Thomas Taylor, Charlotte Tullis and Richard French examine how W&I insurance is helping to marry buyer expectations with what the seller is willing to provide in corporate real estate transactions

Real estate funds are increasingly turning to warranty and indemnity insurance (“W&I insurance”) to obtain a clean exit, release capital and maximise returns for investors. This article explores why W&I insurance has become more prevalent and the reasons for considering it in a corporate real estate transaction.

Warranties: an imperfect proposition

Real estate funds tend to structure an exit by way of a share sale, in preference to the transfer of the target asset. This structure is attractive to both buyers and sellers. The buyer benefits from certain tax breaks (for example, stamp duty is 0.5% of the value of the consideration, as opposed to up to 4% SDLT in commercial asset purchases; share purchases are VAT exempt; and there is no capital goods scheme adjustment). For the seller, this structure allows it to transfer all of the assets and liabilities of the target special purpose vehicle (“SPV”) to the incoming buyer.

With the lack of common law or statutory protection afforded to the buyer, the buyer will expect the seller to provide extensive contractual protections in the form of warranties relating to the activities of the SPV. These warranties will address a wide range of risks, such as title, tax liabilities, employment, litigation and environmental matters.

However, reliance on the warranties alone does not provide complete protection:

λ From the buyer’s perspective, the warranties are only as good as the seller’s covenant. The buyer may have concerns about the seller’s financial standing following completion (ie, if the seller is an SPV with no assets, or is distressed).
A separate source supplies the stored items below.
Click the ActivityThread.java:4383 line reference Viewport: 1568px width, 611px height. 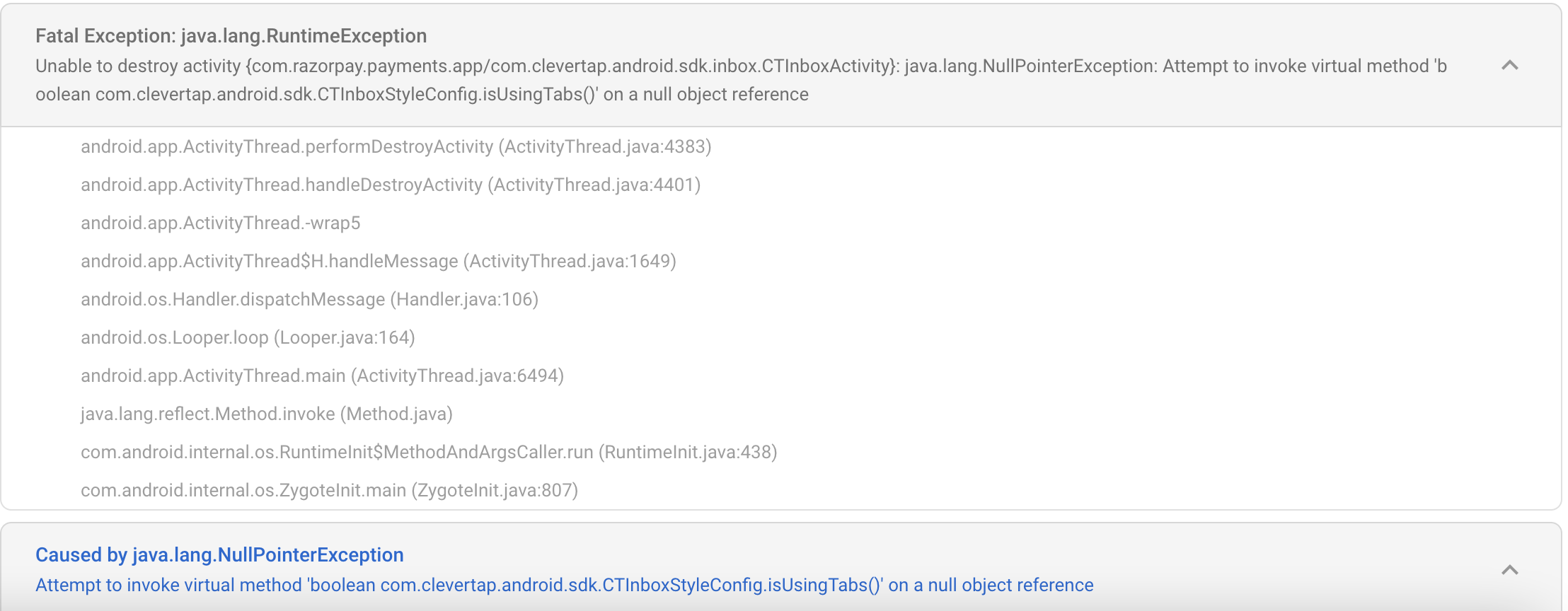(604, 147)
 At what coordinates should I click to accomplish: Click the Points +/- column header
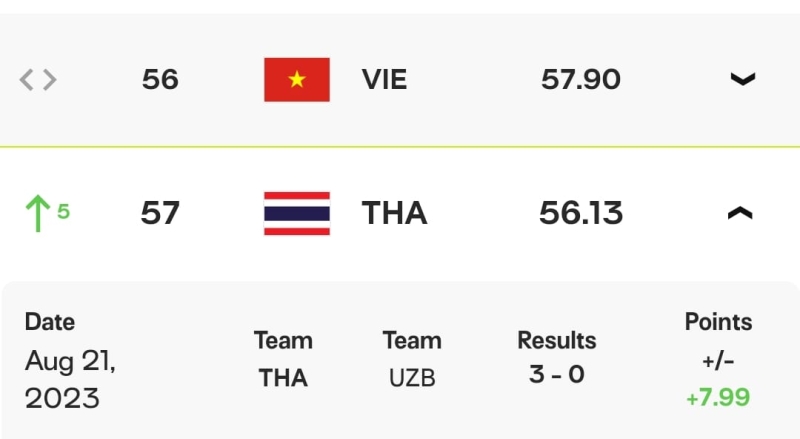[x=718, y=341]
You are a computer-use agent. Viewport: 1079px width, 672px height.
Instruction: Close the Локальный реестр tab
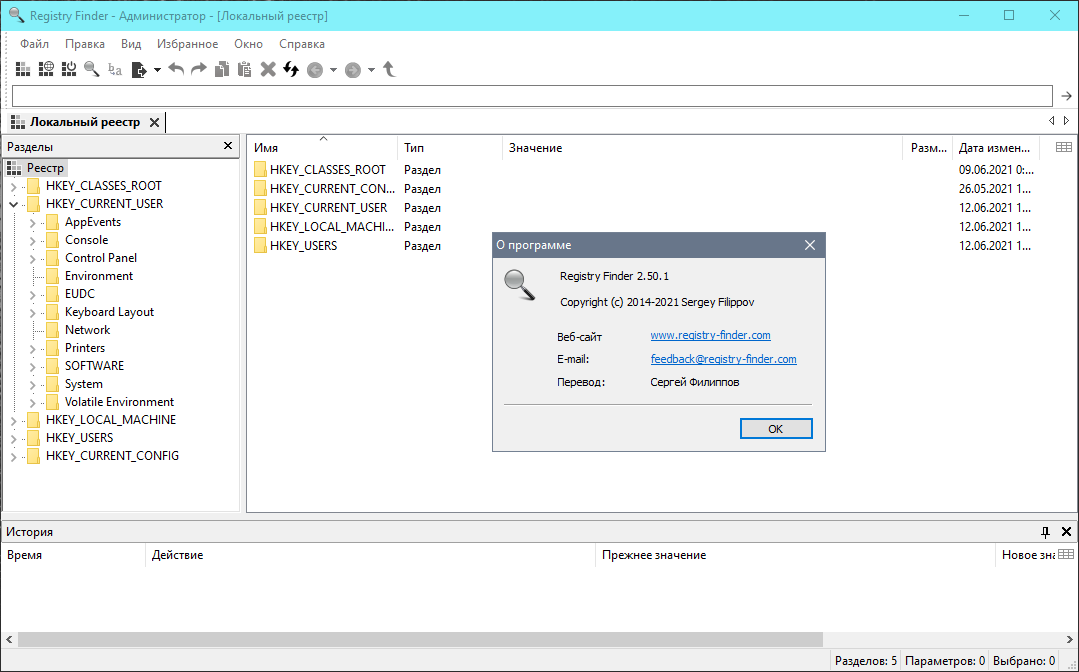point(154,122)
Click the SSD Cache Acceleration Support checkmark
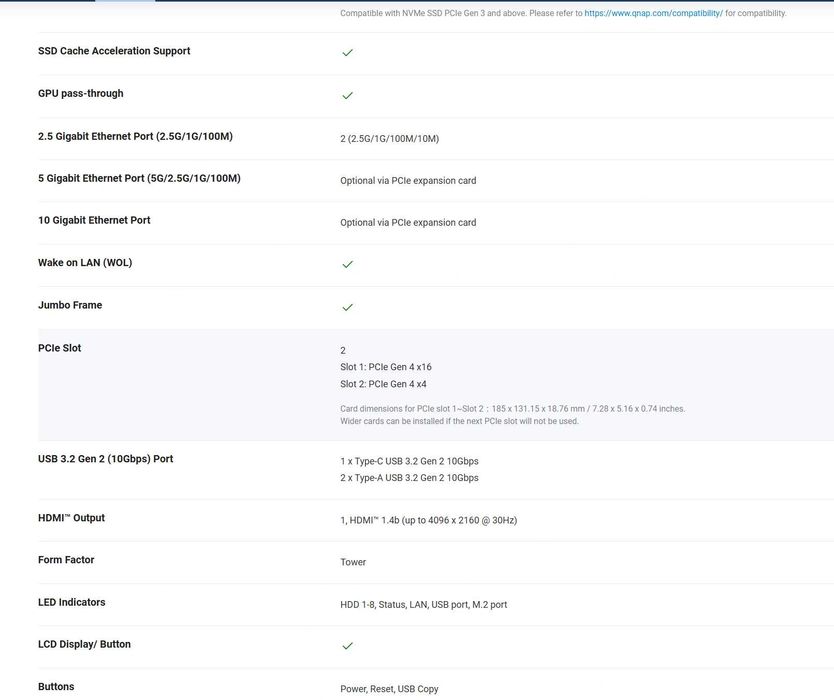The image size is (834, 700). tap(347, 52)
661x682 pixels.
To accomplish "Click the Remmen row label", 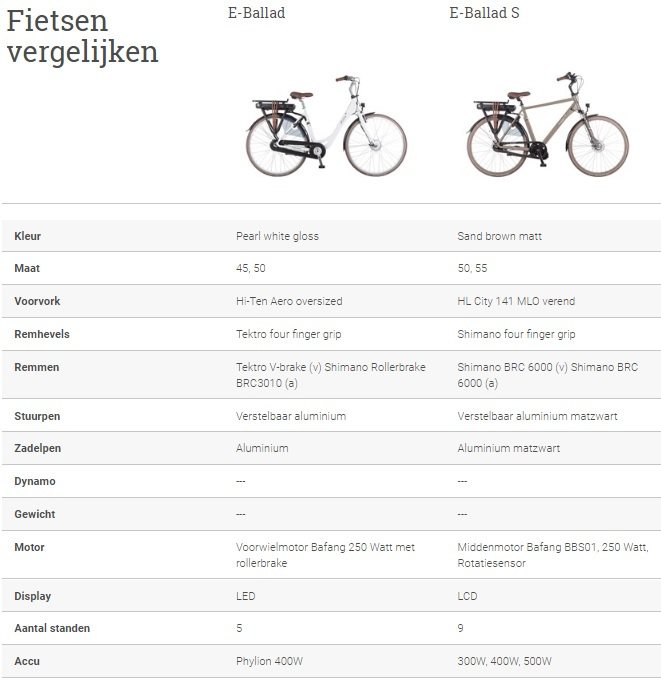I will pos(37,367).
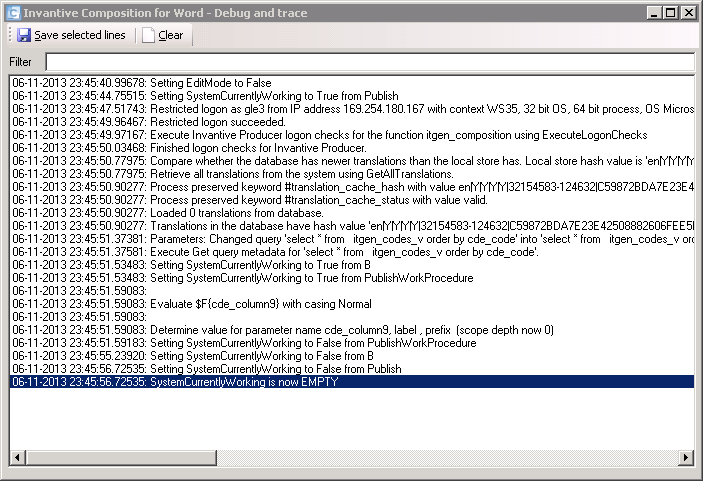This screenshot has height=481, width=703.
Task: Select the 'Restricted logon succeeded' log line
Action: click(352, 122)
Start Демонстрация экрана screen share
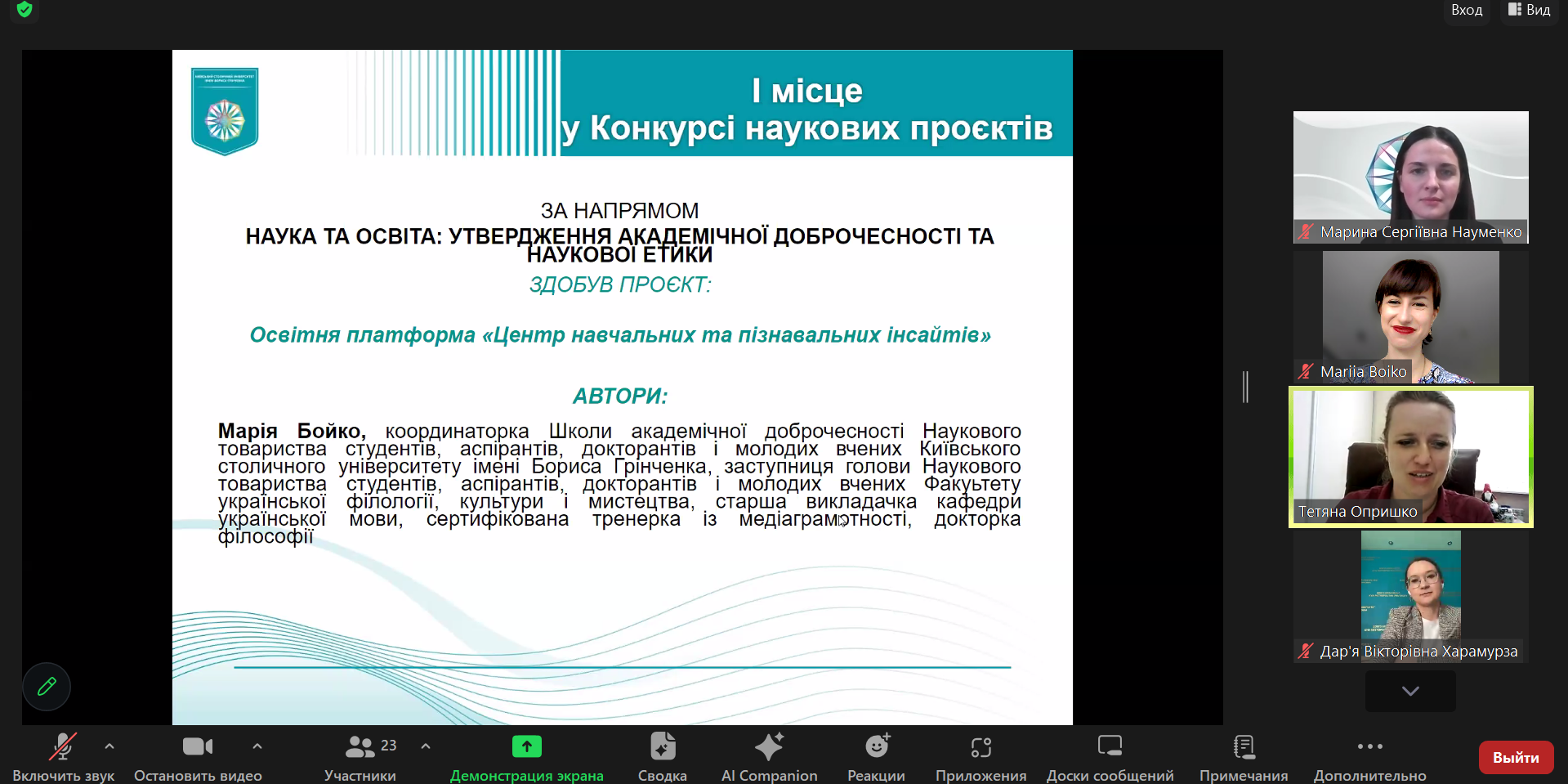 pyautogui.click(x=527, y=746)
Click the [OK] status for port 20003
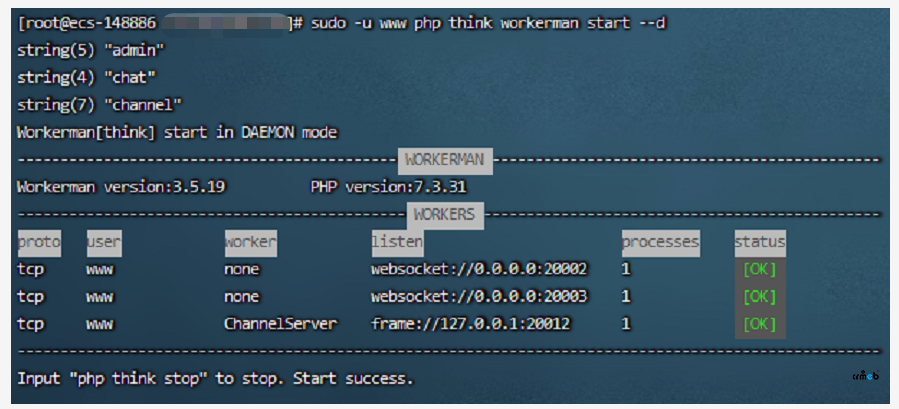 [x=759, y=297]
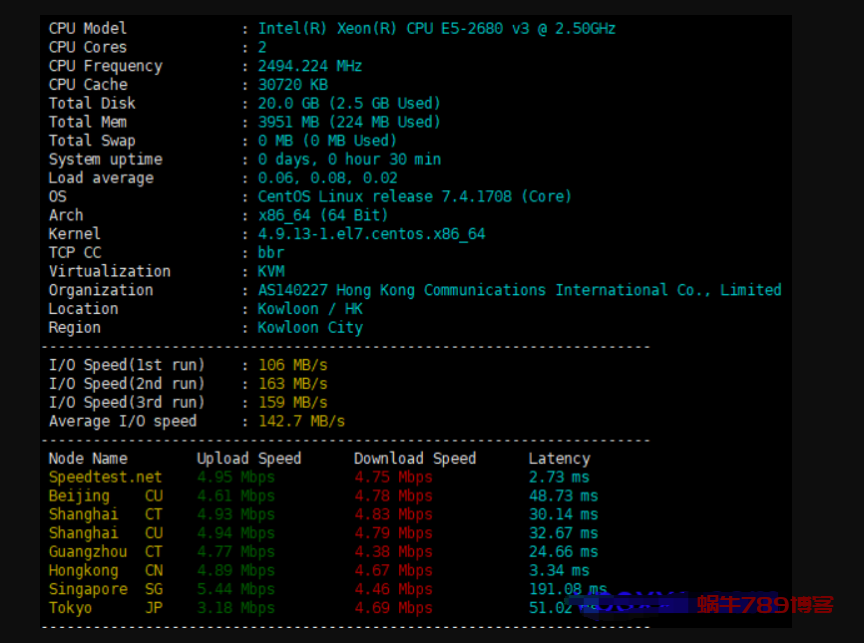864x643 pixels.
Task: Click the TCP CC value bbr
Action: click(x=271, y=252)
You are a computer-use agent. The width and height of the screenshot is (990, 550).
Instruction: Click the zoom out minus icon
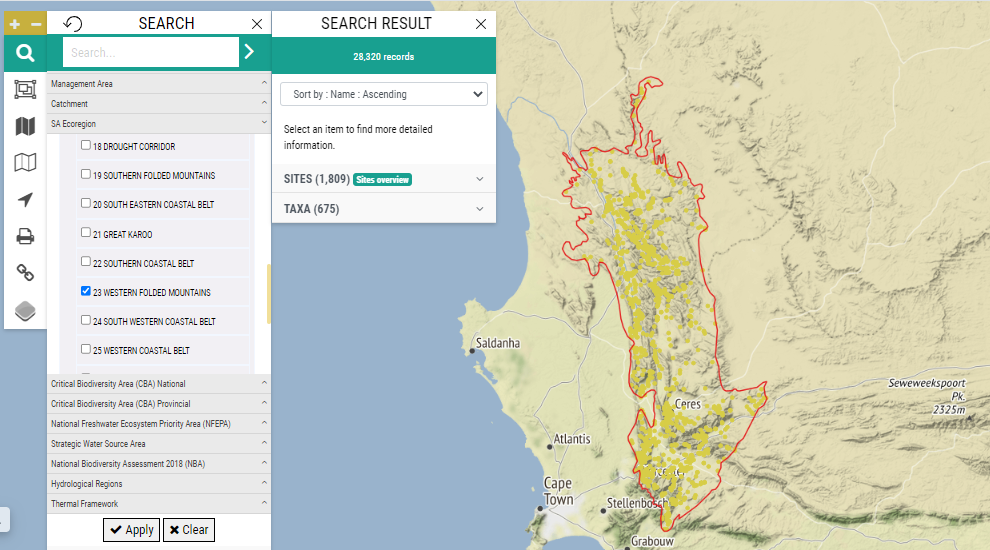(36, 25)
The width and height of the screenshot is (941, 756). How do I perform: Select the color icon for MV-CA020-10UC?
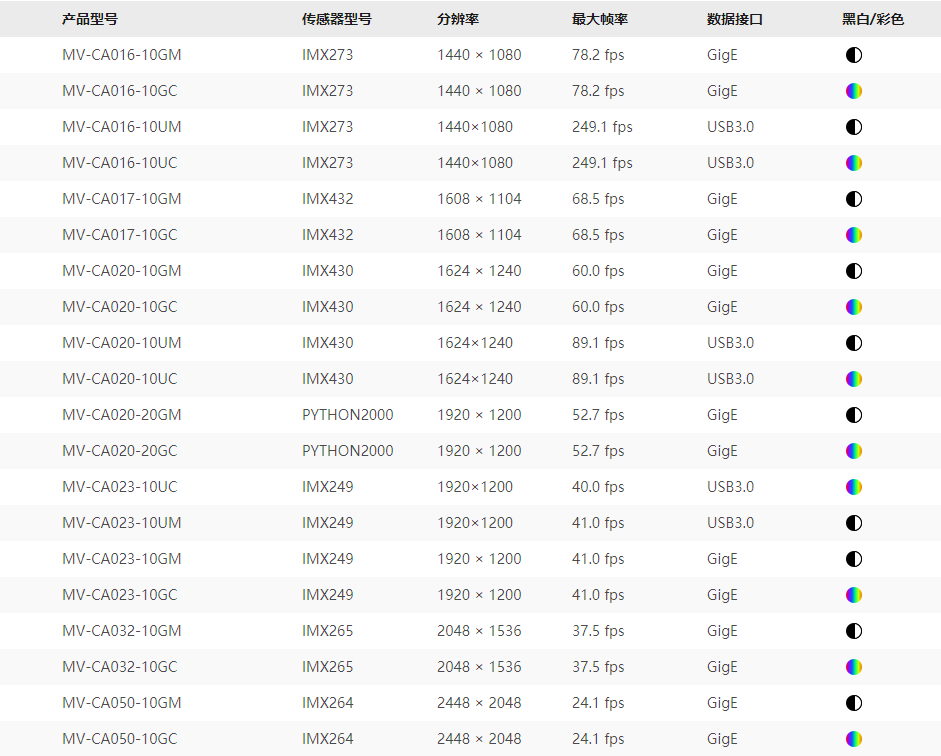(x=853, y=379)
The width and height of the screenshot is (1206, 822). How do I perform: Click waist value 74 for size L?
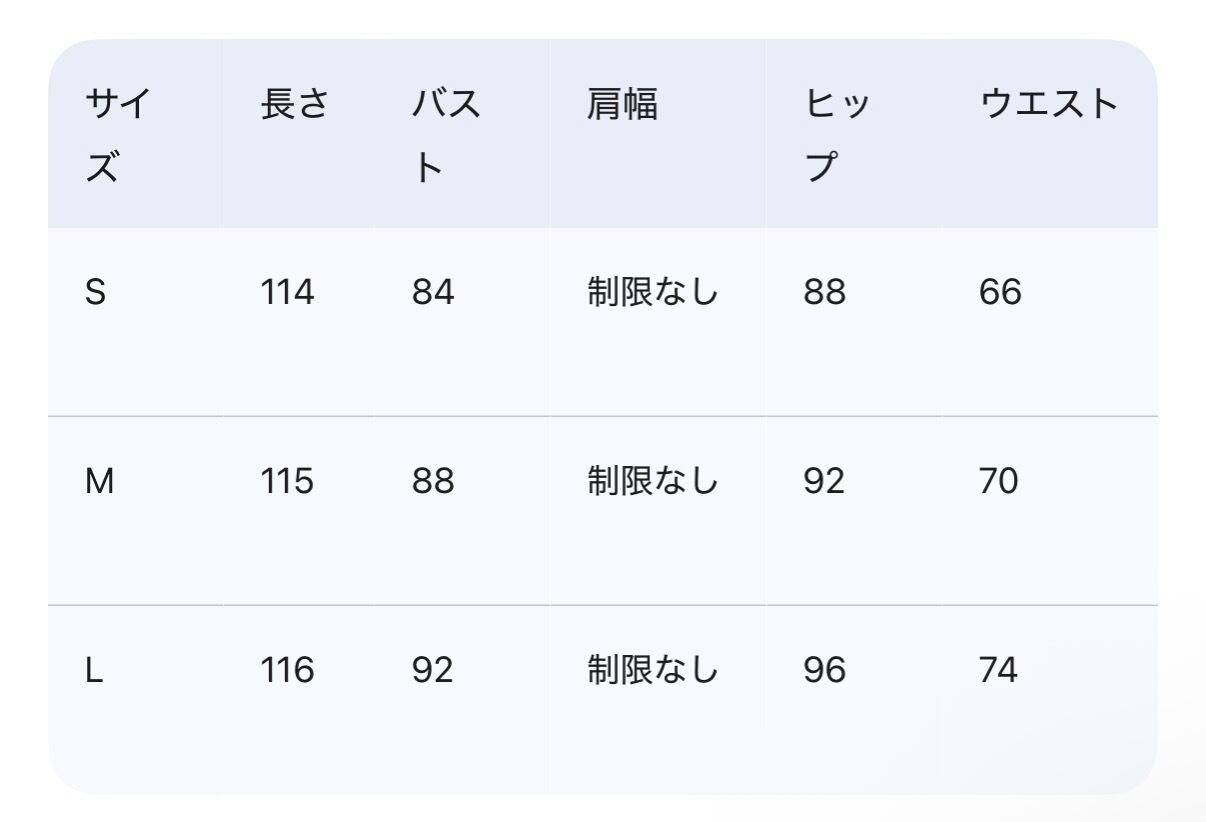(x=998, y=670)
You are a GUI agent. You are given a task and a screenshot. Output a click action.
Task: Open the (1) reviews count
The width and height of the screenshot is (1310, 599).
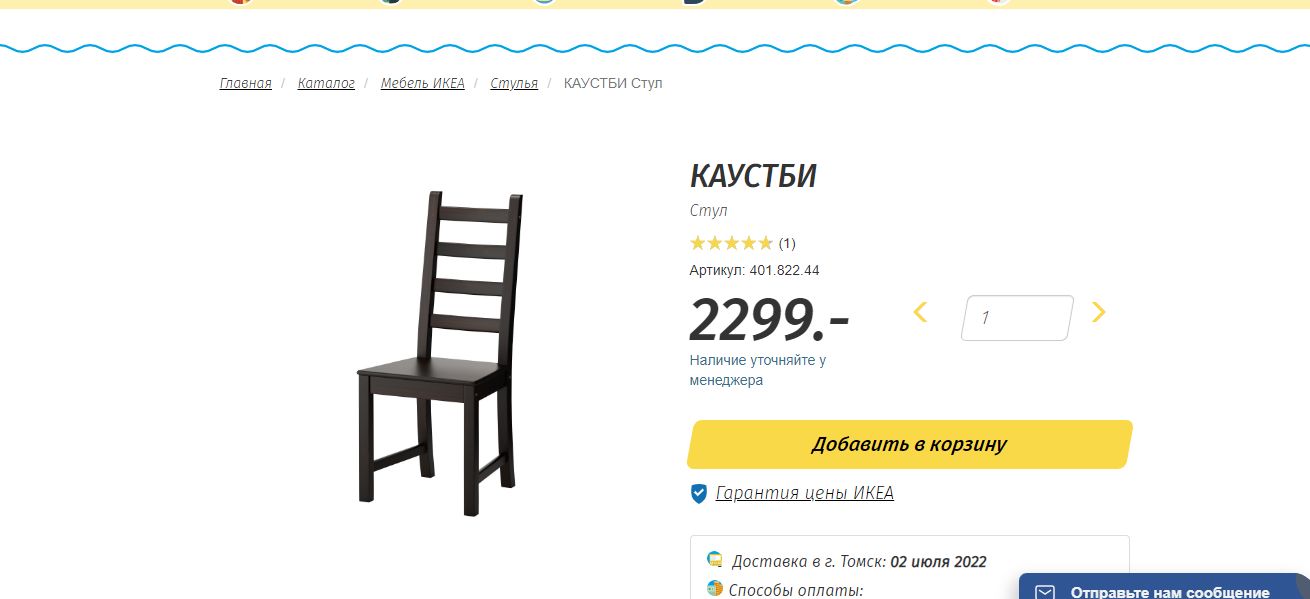pyautogui.click(x=787, y=243)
λ From the seller’s perspective, although the assets and liabilities of the SPV have been transferred, there is no clean break – there is a contingent liability as the seller may need to account to the buyer for a breach of warranty at some point in the future.

Additional comfort for buyers has traditionally been provided by seller parent company guarantees and/or holding back a portion of the sales proceeds in escrow. For a real estate fund, this posed real issues: any money which was tied up in this way limited returns to investors and damaged the fund’s internal rate of return. As such, real estate funds typically sought to limit warranties on exit. This approach poses an issue in today’s market. Buyers are more risk-averse than they were prior to 2008; in order for a transaction to be signed off, investment committees like to see extensive contractual protection capped at the appropriate level.

There is, therefore, a gap between what the buyer expects from the seller and what the seller is willing to provide. W&I insurance is designed to fill that gap by allowing the seller to give warranties while limiting its risk to, in some cases, a nominal amount (although this may not always be possible and is dependent on the specific facts of the transaction).

W&I insurance: the perfect solution?

As the name suggests, W&I insurance is intended to cover the damages that result from breaches of warranties and indemnities given by the seller. Although it is often the seller that introduces insurance to a deal, the insured party is normally the buyer.

Buy-side insurance developed as a result of sellers either being unable or unwilling to provide the level of warranty cover required by the buyer. Insurers will still require the parties to undertake an arm’s length negotiation of the underlying contract, including customary buyer due diligence. However, the seller’s liability cap is reduced in the underlying contract, with the buyer obtaining its contractual protection above and beyond the cap specified in the contract directly from the policy. The policy tracks the warranties in the underlying agreement. In the event of a breach of warranty, the buyer claims directly against the A-rated insurer (and not the seller), allowing the seller to achieve a “clean exit” (subject to the liability cap). The buyer should ensure that the sale contract and policy coverage afford complete protection, as it will have limited recourse against the seller.

The insurance process runs in tandem with the underlying transaction, with insurers provided with updated documents and diligence reports as they become available. A good benchmark is to allow two to three weeks to complete the insurance process, but specialist brokers and insurers recognise the need to meet the deal timetable and this timeframe can be significantly reduced.

W&I insurance in action

On a recent transaction, Howden advised a close-ended fund when selling a Jersey company that owned a prime central London real estate asset. The transaction was valued at £170m and Howden arranged an insurance policy of £25m for the benefit of the buyer. The seller used insurance to cap its risk in the underlying contract to £1, but provided extensive warranties to the buyer. As a result, the seller avoided placing £25m into escrow, allowing it to distribute all sale proceeds to investors.

A permanent fixture

The rising number of share deals, combined with risk-averse buyers, has created a gap between what the buyer expects from the seller and what the seller is willing to provide. Real estate funds are turning to W&I insurance to fill this gap. Increasing awareness of the product suggests W&I insurance will be an ever present feature of the deal landscape.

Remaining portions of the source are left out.